- Stated goal: Rewrite the records from the line containing "Image resolution: width=782" through the end of the records, inclusive, swapping "chat bubble" for "speech bubble" and leaving everything else unchanged. Leave the pictures out of your answer.

··· Record excerpts

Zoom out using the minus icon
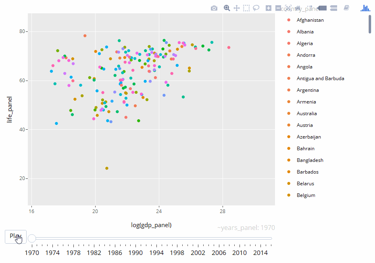This screenshot has height=263, width=375. 278,8
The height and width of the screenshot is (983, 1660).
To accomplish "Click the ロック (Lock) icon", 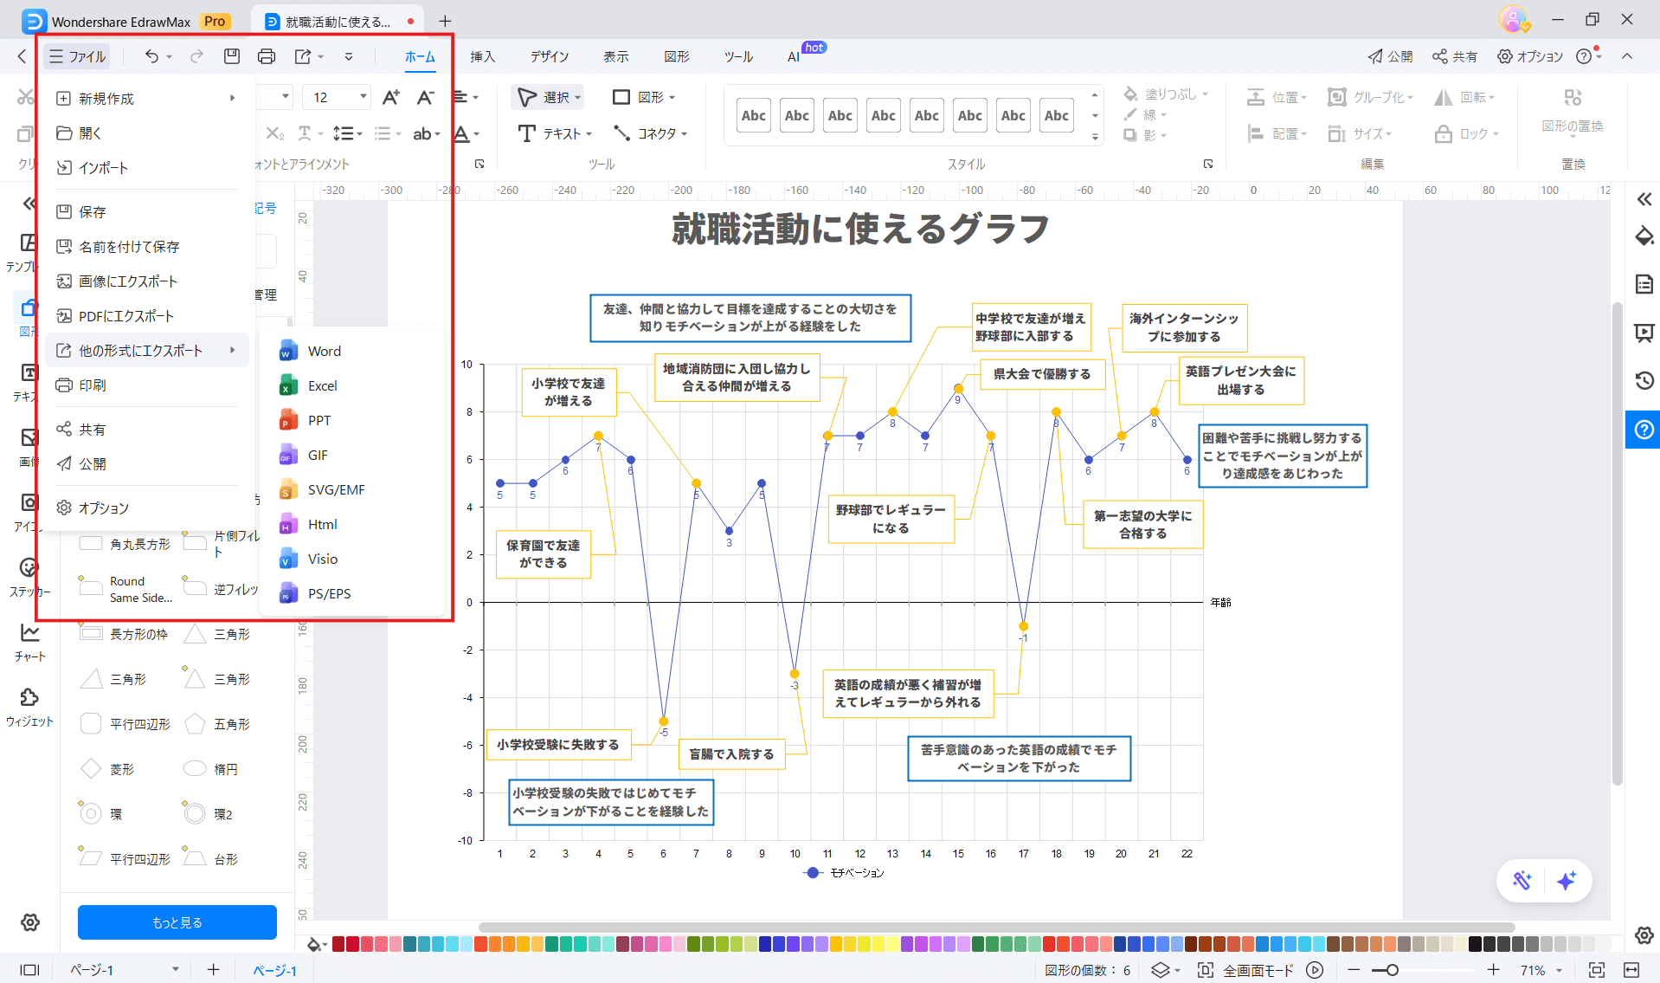I will pyautogui.click(x=1466, y=133).
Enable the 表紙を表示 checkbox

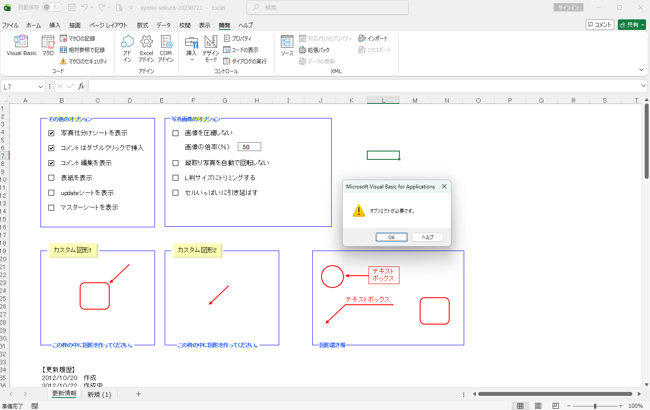coord(52,178)
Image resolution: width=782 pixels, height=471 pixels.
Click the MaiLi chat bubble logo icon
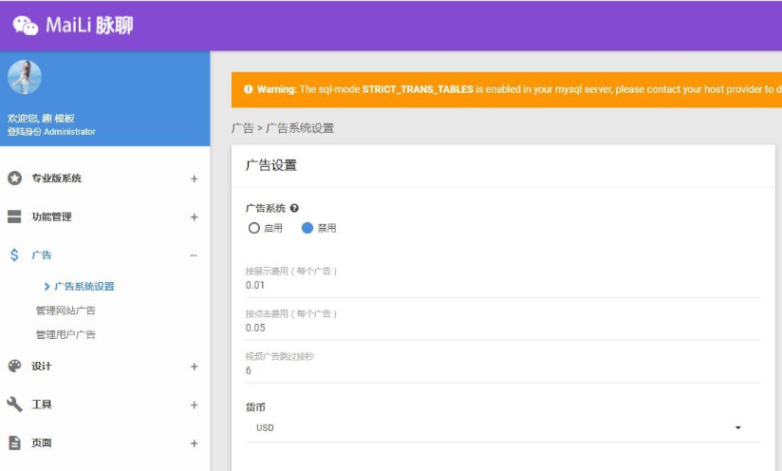click(x=26, y=25)
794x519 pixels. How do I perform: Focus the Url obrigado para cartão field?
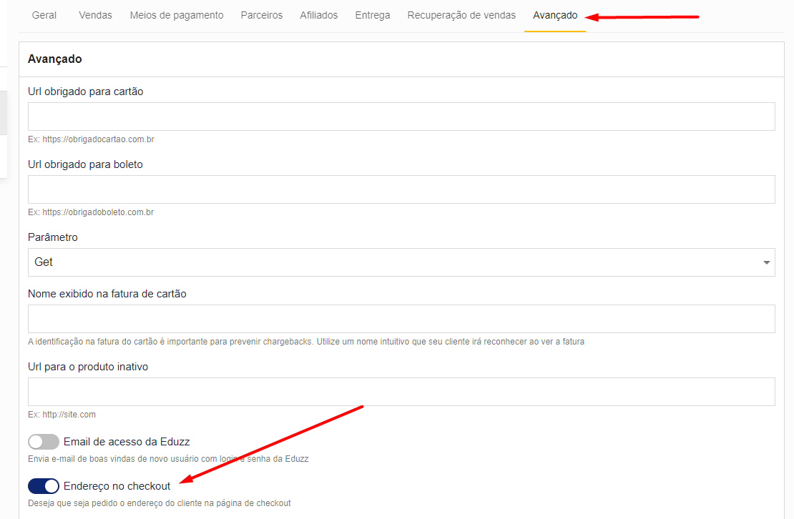click(x=401, y=117)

······

- The reply:
Image resolution: width=782 pixels, height=471 pixels.
Click the MaiLi speech bubble logo icon
click(x=26, y=25)
794x519 pixels. How do I perform: Focus the Url obrigado para cartão field?
click(x=401, y=117)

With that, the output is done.